Der Schuhtick oder die doppelte Liebeswahl.
12.07.2005

Hinter dem Schuh-Tick bei Frauen verbirgt sich die Suche nach der idealen Weiblichkeit und die Hoffung, eine positive Wendung des Lebens und der Liebe doch noch vollziehen zu können.

Imelda Marcos soll mehr als 5000 Paar besessen haben : Zu viele Schuhe, um sie jemals aufzutragen. Doch auch in abgeschwächter Form treibt viele Frauen eine Leidenschaft um, die nur noch als "Tick" bezeichnet werden kann: Obwohl die Schränke bereits überborden, werden ständig neue Schuhe anprobiert und gekauft, die oft nicht einmal getragen werden. Der Lust am ausdauernden Suchen und Probieren geht einher mit einem ständigen Unbehagen, doch noch nicht das Richtige gefunden zu haben.

Häufig führt der Weg ins Schuhgeschäft, wenn Frauen unbewusst das Gefühl haben, dass es im eigenen Leben nicht so recht weiter - geht. Durch die neuen Schuhe hoffen sie, wieder Tritt zu fassen: Sie sehnen sich heimlich danach, irgendwann das ideale Paar zu finden für den Auf-Tritt der perfekten eigenen Weiblichkeit und letztendlich für die selbstbestimmte Erfüllung des Lebens und der Liebe.

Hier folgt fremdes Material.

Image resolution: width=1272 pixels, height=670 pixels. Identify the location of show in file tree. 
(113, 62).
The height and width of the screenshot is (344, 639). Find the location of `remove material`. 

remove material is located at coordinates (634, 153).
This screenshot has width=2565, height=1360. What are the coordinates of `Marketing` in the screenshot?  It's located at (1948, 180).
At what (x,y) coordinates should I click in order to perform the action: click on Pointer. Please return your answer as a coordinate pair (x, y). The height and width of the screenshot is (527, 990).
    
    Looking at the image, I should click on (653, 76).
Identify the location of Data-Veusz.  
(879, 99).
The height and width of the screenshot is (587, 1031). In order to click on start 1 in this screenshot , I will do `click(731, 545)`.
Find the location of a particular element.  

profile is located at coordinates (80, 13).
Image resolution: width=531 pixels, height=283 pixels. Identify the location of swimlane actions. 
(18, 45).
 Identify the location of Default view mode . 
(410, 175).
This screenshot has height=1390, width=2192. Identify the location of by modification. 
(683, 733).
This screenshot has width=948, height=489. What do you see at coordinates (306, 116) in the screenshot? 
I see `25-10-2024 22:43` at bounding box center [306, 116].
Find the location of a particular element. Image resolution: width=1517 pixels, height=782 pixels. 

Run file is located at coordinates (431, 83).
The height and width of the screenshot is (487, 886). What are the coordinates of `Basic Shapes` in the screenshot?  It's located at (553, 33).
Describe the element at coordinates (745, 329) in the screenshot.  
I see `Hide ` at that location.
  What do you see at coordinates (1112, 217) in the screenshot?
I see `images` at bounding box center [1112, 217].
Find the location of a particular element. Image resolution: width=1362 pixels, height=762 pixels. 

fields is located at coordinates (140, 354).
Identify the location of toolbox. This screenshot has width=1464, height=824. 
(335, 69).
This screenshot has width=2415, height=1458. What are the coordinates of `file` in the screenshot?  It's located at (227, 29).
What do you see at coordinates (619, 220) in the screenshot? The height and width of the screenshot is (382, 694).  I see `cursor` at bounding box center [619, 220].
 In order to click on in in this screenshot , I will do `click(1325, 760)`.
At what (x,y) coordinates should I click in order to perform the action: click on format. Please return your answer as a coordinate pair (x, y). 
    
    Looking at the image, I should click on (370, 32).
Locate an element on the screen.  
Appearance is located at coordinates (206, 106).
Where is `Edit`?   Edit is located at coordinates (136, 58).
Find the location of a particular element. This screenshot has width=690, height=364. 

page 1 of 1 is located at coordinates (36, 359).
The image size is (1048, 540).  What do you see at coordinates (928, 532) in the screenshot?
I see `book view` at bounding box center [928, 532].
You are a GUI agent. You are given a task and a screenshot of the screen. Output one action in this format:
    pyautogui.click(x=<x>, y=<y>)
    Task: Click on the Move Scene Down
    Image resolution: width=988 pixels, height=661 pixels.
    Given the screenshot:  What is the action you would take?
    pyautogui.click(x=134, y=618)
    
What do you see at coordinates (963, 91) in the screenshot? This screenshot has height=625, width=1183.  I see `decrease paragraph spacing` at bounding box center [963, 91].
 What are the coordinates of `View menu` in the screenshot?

Die Hohlform des Schuhs erleben sie als ein Symbol für die eigene Weiblichkeit und die Suche nach dem perfekten Schuh entspricht der Sehnsucht nach dem eigenen, idealen Selbstbild als Frau. Alle Ansprüche an den weiblichen Auftritt sollen in einen Schuh gebracht werden. Angesichts der vielen Anforderungen der Frauen an sich selbst ist dieses ein hochdramatischer Akt: Nie erscheinen die Schuhe ganz richtig und das Unpassende wird als persönlicher Makel erlebt. Wie im Märchen vom Aschenputtel sind sie oft eher bereit, sich die Füße in engen Schuhen schmerzhaft zu malträtieren, als Abstriche an die eigene Weiblichkeit zu machen.

Wie das Märchen von Aschenputtel weiter erzählt, sind der eigentliche Lohn der idealen Weiblichkeit Liebeswahl und Lebensglück: Der Prinz erwählt die Frau, der die Schuhe perfekt passen. Diese passive Schicksalhaftigkeit des "Ausgewählt werdens" gibt die moderne Frau beim Schuhkauf eine aktive Wendung : Sie wählt selbst aus und behält so die Senkel in der Hand für eine doppelte, selbstbestimmte Liebeswahl: Durch die passenden Schuhe macht sie sich zur perfekten Frau und kann sich den ideal passenden Partner selbst auswählen.

Der Kauf des perfekten Schuhs muss jedoch ein ewiges Probier-Spiel bleiben, denn das ideale Liebespaar und das perfekte Lebensglück gibt es nur im Märchen. Doch das ständige Scheitern der Suche nach dem vollkommenen Paar Schuhe hält dauerhaft die Hoffnung lebendig, dass sich im Leben und in der Liebe irgendwann einmal alles zum Besseren wenden wird.